Four hundred Icelandic doctors signed a declaration in support of the proposed ban. The Icelandic public, through their posts on social media, seemed overwhelmingly to support the ban. Nevertheless, earlier this week Iceland’s Judicial Affairs and Education Committee recommended scrapping the Bill, and it is not likely to be voted on by Parliament.

I was circumcised when I was 8 days old. I thankfully don’t remember the event but it didn’t do me any harm and I don’t consider it was an infringement of my human rights. But this blog is not about the rights or wrongs of male circumcision as a religious rite. As a negotiator, I am interested in how the outcome of the Bill was changed, from a distance and against the odds. Negotiators often blame their failure to persuade on the scale of opposition, the intransigence and opinionated attitudes of the counter-parties, and their own lack of strength of argument.  How did they succeed in this case?

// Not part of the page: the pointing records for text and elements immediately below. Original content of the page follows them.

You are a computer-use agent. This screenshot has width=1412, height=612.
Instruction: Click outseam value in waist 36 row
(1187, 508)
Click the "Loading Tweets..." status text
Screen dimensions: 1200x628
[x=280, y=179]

The President of the Conference of European Rabbis put the success down to three strategies. Firstly, the PR case was developed by a small team which united disparate interest groups, so that the resulting message was consistent and controlled. Secondly, other faith groups were persuaded to join the campaign against the Bill; not only did Jewish and Muslim leaders work together, but they were also supported by senior Christian leaders who had no direct interest in circumcision but who could see the thin end of the wedge of curtailing religious freedoms.  Thirdly the team looked for political support, resulting in the US House of Representatives expressing its concern in writing to Iceland’s Ambassador in Washington.

In summary, they promoted a single straightforward narrative which told a consistent story. They made sure everyone on the team was singing from the same hymn-sheet (sorry, couldn’t resist it) and they used all the political power they could muster to support their point of view. There is no magic in this formula, but it worked.